I am really happy that I switched my long running tasks, which constantly produce results to UI thread to coroutines. It improved performance and decreased memory usage by 3 times and all memory leaks disappeared compared to AsyncTask or regular Threads in Android.
The only problem remains is that, I don't know how should I restart my long running operation after exception has occurred at some time...
I feel I did not understand exception handling in coroutines at all after reading tons of article. Let me know how can I achieve desired behaviour.

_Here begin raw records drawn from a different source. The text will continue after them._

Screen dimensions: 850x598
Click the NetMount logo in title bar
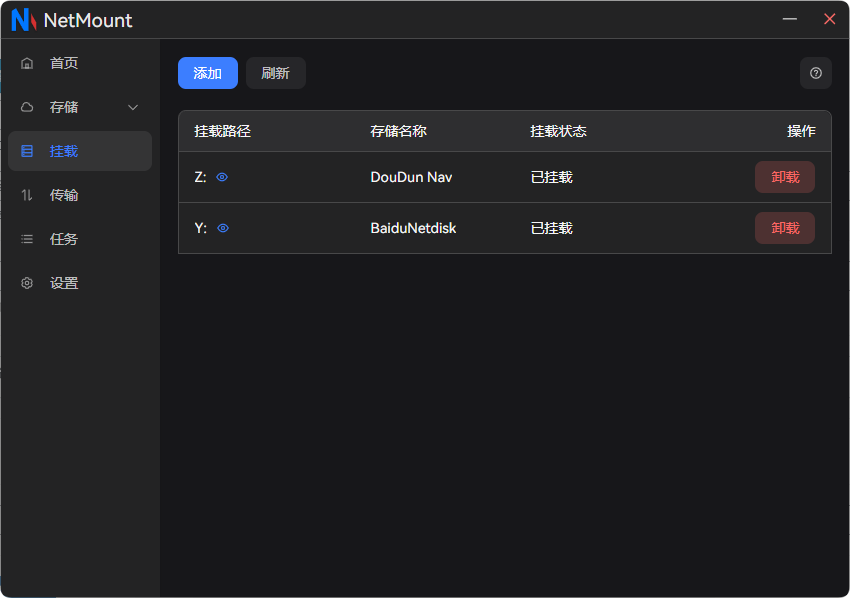(x=22, y=20)
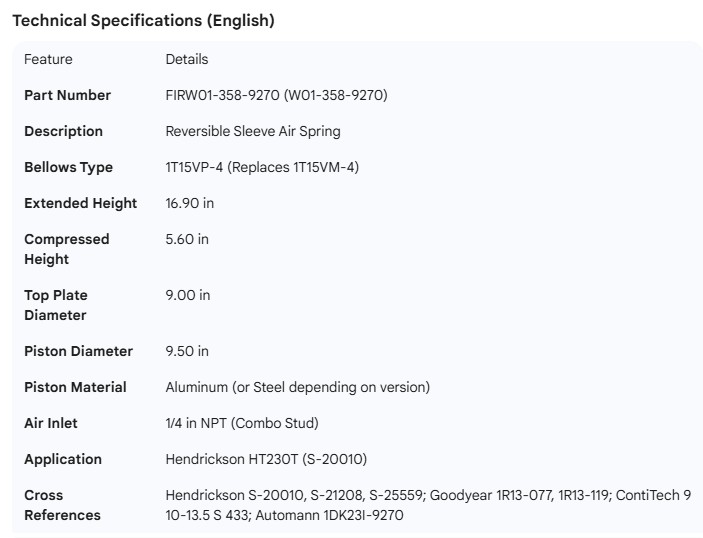Click Reversible Sleeve Air Spring text

267,131
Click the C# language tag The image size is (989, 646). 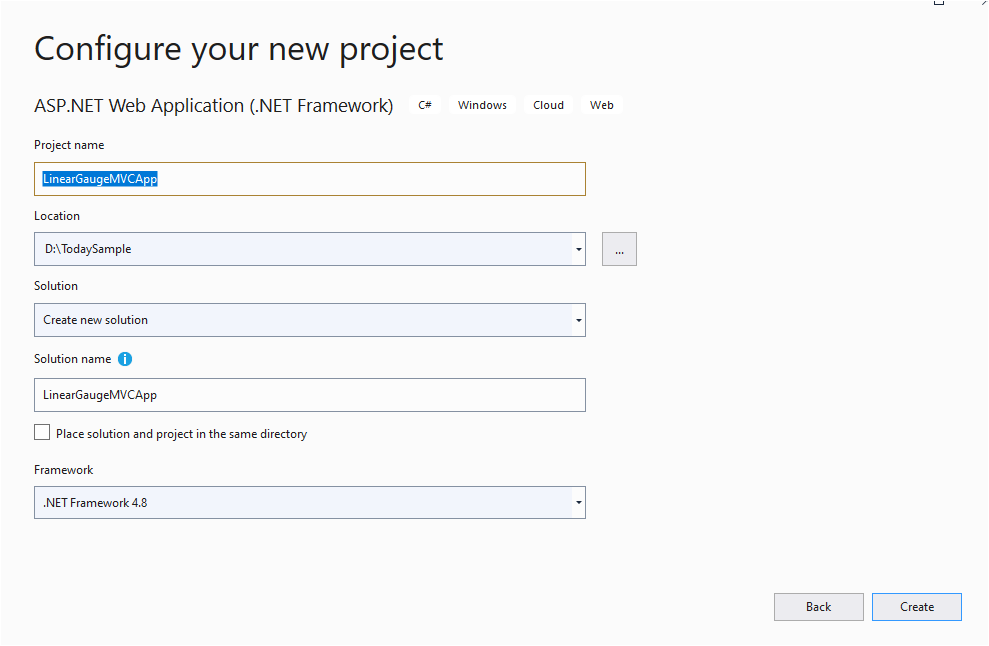[425, 105]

lateinit var initEngineJob: Job
override val coroutineContext: CoroutineContext
get() = initEngineJob + Dispatchers.Main
fun initWorkEngineCoroutine()
{
launch {
while(true) {
val deferred = async(Dispatchers.Default) {
getResultsFromEngine()
}
val result = deferred.await()
if (result != null) {
//UI thread
draw!!.showResult(result)
}
}
}
}
fun getResultsFromEngine() :Result? {
result = // some results from native c++ engine, which throws exception at some times
return result
}
i don't know where should I put try catch. I tried to surround deferred.await() with try catch, but I could not call same method in catch block to retry long running task. I tried SupervisorJob(), but no success either. I still could not call initWorkEngineCoroutine() again and start new coroutine...

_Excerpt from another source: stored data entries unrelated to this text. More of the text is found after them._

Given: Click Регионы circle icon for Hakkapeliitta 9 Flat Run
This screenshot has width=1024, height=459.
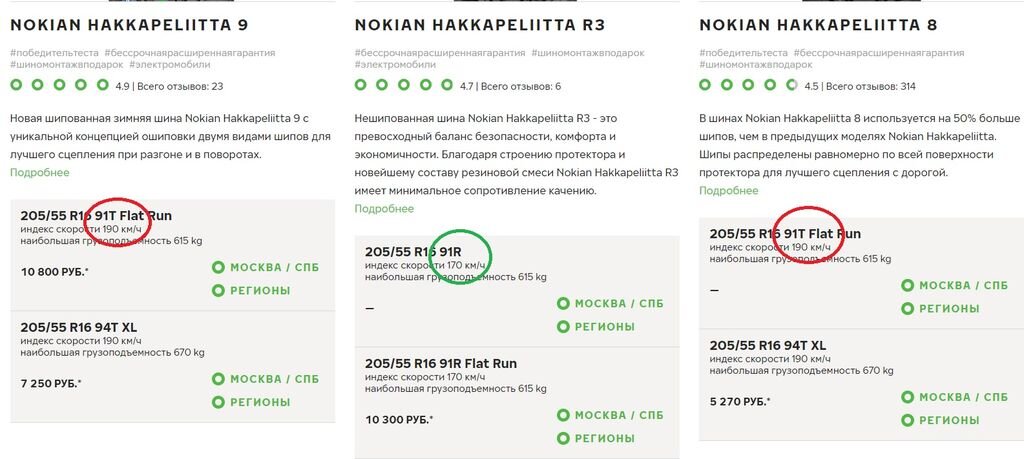Looking at the screenshot, I should tap(218, 291).
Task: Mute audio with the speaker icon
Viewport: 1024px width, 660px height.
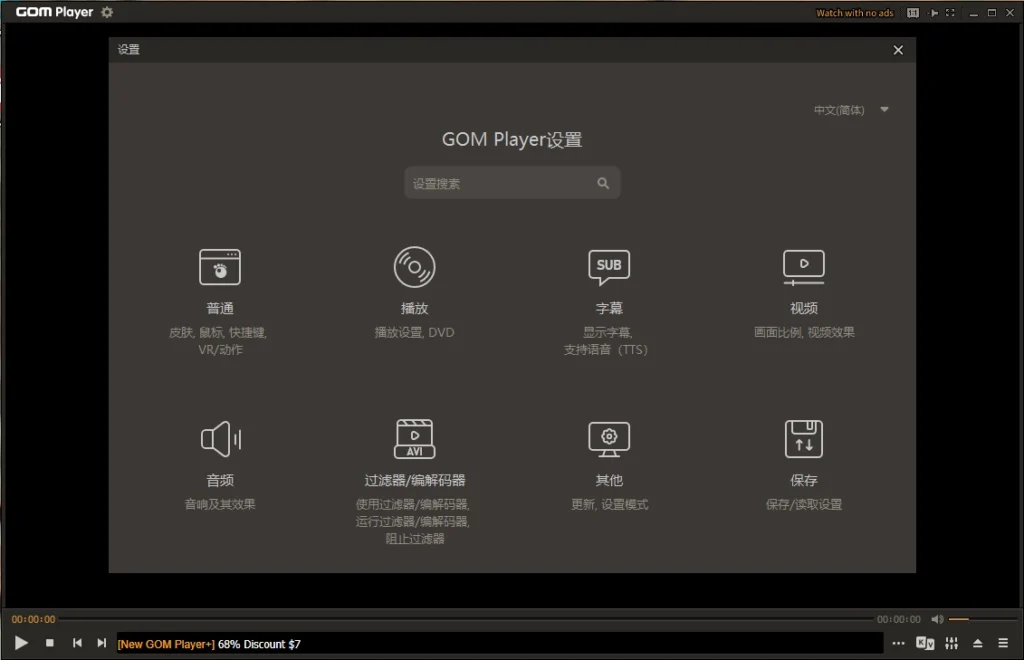Action: pos(937,619)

Help to solve this issue finally :)
You should treat your code as linear imperative and try/catch where it makes the most logical sense in your code. With this mindset, your question is probably less about coroutines and more about try/catch retry. You might do something like so:
fun main() {
GlobalScope.launch {
initWorkEngineCoroutine()
}
}
suspend fun initWorkEngineCoroutine() {
var failures = 0
val maxFailures = 3
while(failures <= maxFailures) {
try {
getResultsFromEngine()?.let {
draw!!.showResult(it)
}
} catch (e: Exception) {
failures++
}
}
}
// withContext is like async{}.await() except an exception occuring inside
// withContext can be caught from inside the coroutine.
// here, we are mapping getResultFromEngine() to a call to withContext and
// passing withContext the lambda which does the work
suspend fun getResultsFromEngine() :Result? = withContext(Dispatchers.Default) {
Result()
}
I've included some logic to prevent infinite loop. It's probably not going to fit your requirements, but you might consider some sort of thing to prevent an issue where exceptions are raised immediately by getResultsFromEngine()
and end up causing an infinite loop that could result in unexpected behavior and potential stackoverflow.